PROVIDED ENTRIES below:

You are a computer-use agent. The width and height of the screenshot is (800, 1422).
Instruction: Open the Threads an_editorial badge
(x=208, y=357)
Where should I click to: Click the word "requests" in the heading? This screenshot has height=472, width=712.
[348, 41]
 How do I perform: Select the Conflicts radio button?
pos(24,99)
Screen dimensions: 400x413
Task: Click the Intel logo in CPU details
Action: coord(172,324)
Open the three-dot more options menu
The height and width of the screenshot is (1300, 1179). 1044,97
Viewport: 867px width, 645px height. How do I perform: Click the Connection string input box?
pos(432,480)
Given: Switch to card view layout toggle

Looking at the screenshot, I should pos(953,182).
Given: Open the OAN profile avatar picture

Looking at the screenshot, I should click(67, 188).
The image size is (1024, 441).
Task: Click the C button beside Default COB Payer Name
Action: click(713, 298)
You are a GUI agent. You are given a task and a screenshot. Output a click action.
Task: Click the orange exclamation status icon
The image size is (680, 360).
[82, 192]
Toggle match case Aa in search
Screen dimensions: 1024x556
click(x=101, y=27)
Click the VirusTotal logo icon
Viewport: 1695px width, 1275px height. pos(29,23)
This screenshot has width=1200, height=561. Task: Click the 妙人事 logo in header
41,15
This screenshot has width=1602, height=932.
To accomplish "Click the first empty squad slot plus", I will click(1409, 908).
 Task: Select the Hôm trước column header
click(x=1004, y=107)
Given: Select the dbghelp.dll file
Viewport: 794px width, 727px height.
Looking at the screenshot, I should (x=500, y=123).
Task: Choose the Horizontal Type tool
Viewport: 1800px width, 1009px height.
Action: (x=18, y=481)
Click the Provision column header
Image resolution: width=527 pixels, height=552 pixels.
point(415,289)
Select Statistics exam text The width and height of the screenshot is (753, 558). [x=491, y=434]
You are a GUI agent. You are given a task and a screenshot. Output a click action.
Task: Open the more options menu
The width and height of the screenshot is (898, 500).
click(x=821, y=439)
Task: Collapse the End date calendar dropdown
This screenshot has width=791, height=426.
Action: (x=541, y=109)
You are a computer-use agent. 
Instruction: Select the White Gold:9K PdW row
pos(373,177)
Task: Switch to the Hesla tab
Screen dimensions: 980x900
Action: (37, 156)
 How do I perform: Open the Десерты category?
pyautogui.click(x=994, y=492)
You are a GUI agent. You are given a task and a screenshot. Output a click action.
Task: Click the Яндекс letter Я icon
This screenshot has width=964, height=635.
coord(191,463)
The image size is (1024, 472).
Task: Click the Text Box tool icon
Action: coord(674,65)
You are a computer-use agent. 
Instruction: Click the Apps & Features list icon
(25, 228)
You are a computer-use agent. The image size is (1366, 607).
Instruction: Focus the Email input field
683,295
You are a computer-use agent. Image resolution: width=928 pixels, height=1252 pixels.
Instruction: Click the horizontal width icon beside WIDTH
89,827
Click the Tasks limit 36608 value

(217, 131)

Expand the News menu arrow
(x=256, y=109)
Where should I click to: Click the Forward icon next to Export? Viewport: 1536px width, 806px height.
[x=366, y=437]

End of PROVIDED ENTRIES.

◆ WHAT YOU HAVE TO DO: Above are the entries. Quote exactly the lines from the one bearing "Viewport: 1800px width, 1009px height." through the one bearing "Task: Click the Яндекс letter Я icon".

◆ WRITTEN RESPONSE:
Viewport: 1800px width, 1009px height.
Action: (x=18, y=481)
Click the Provision column header
Image resolution: width=527 pixels, height=552 pixels.
point(415,289)
Select Statistics exam text The width and height of the screenshot is (753, 558). [x=491, y=434]
You are a GUI agent. You are given a task and a screenshot. Output a click action.
Task: Open the more options menu
The width and height of the screenshot is (898, 500).
click(x=821, y=439)
Task: Collapse the End date calendar dropdown
This screenshot has width=791, height=426.
Action: (x=541, y=109)
You are a computer-use agent. 
Instruction: Select the White Gold:9K PdW row
pos(373,177)
Task: Switch to the Hesla tab
Screen dimensions: 980x900
Action: (37, 156)
 How do I perform: Open the Десерты category?
pyautogui.click(x=994, y=492)
You are a GUI agent. You are given a task and a screenshot. Output a click action.
Task: Click the Яндекс letter Я icon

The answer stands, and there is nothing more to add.